Dari uraian di atas risail ikhwan al-shafa tidak dapat diragukan lagi. Dari beberapa literatur ikhwan al-shafa banyak berkomentar tentang angka ataupun bilangan. Matematika ikhawan al-shafa kemungkinan besar dari pandangan Nichomus dari garasa dan pythagoras. Pembahasan diawali dengan angka satu. Menurut mereka, satu yang sejati sama dengan sesuatu (thing). Keduanya sangat umum dan tak terbagi. Kejamakan baru mulai muncul apabila satu yang sejati tadi ditambah dengan satu yang lain. Dengan demikian, angka satu dapat dipandang sebagai dasar semua angka, yang dengan sendirinya bukanlah angka. Angka-angka ini kemudian dianggap memiliki ciri-ciri fisik dan meta fisik yang berfungsi sebagai petunjuk-petunjuk untuk memahami alam dan mengantarkan penelitui yang tekun meneliti jiwa, alam spiritual dan pada akhirnya tuhan semesta alam. Ikhwan memegang “keyakinan pythagorean bahwa siofat dasar hal-hal yang diciptakan adalah sesuai dengan sifat dasar bilangan”. Oleh karena itu mereka mengikuti kaum pythagorean yang memberi perhatian kusus angka-angka tertentu misalnya angka empat dimaksudkan tuhan untuk menunjukkan bahwa alam spiritual berbentuk persegi empat yang terdiri atas pencipta, intelektual universal, jiwa universal, dan dan materi primer. Itu pula sebabnya allah menciptakan elemen-elemen dasar –dalam fisika klasik- humor, musim, penjuru bumi, dan sebagainya berjumlah empat atau berbentuk persegi empat.

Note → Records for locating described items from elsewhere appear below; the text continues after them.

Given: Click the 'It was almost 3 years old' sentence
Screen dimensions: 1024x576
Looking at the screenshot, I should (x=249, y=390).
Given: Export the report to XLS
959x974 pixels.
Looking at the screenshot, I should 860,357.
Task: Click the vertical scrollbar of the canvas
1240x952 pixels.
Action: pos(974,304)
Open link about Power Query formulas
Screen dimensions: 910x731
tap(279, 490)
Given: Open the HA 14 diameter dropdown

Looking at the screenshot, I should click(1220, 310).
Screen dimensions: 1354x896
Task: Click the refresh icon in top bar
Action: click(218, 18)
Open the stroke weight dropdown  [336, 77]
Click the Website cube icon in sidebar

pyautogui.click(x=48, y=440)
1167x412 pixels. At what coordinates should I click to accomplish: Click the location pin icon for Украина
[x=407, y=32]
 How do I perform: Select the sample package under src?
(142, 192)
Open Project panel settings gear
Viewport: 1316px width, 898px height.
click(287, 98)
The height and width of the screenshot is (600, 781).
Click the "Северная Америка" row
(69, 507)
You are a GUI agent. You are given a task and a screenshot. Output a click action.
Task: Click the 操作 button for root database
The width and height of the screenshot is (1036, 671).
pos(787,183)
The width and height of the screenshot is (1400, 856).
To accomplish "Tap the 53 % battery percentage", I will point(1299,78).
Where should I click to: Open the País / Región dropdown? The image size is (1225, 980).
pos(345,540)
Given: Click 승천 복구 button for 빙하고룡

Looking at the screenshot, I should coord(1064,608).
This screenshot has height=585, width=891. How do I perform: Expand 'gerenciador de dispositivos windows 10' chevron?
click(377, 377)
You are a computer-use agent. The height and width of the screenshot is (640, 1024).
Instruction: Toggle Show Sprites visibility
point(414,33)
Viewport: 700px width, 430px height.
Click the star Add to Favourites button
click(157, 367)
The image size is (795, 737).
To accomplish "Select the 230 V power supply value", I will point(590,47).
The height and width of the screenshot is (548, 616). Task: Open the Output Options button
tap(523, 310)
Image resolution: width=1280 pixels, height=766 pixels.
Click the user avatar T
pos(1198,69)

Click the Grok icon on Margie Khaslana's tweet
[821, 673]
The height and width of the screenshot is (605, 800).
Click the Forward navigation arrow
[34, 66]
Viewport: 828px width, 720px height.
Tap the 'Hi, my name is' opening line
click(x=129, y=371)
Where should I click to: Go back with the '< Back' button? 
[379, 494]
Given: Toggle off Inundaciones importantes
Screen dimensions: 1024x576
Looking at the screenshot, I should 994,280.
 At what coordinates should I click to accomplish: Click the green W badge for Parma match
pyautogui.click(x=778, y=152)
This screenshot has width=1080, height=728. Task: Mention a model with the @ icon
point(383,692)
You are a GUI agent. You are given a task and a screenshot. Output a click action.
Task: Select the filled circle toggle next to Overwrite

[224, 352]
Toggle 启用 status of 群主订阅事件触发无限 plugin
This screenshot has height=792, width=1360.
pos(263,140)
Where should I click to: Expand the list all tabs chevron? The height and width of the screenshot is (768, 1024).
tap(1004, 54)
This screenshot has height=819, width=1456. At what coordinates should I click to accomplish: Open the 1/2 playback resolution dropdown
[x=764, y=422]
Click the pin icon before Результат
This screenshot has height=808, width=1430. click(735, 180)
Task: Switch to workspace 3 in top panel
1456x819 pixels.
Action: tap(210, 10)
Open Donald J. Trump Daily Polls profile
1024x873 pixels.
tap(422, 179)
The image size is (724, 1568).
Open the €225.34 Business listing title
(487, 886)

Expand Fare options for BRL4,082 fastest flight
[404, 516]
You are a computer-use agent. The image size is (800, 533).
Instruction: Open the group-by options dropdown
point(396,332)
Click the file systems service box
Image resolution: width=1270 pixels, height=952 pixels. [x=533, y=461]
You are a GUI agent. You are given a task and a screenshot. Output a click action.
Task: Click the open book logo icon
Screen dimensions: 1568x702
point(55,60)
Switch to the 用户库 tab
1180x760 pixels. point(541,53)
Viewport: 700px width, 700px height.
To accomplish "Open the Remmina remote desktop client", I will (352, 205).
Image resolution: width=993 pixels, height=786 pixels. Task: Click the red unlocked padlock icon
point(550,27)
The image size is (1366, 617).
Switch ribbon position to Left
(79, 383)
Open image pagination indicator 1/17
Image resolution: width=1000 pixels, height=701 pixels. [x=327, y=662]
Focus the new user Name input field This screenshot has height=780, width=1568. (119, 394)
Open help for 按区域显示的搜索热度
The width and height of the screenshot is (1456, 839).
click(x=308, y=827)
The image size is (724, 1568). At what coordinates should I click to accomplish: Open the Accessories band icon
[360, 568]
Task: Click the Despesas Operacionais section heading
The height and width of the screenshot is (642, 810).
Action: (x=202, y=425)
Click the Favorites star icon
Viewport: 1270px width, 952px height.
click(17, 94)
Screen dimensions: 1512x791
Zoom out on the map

. Kendatipun mencurahkan perhatiahan penuh terhadap angka, ikhwan berusaha menghindari kesalahan yang dilakukan utama oleh kaum pythagorean, seperti ketika angka dan hal-hal yang diangkakan dirancukan. Mereka menolak gagasan-gagasan pythagorean tentang perpindahan jiwa (reinkarnasi) dan lebih berpegang pada penyician jiwa yang tercapai dalam satu kehidupan. Bagi ikhwan seorang yang belajar tentang keesaan Tuhan dengan mengetahui hal-hal yang bekenaan dengan angka.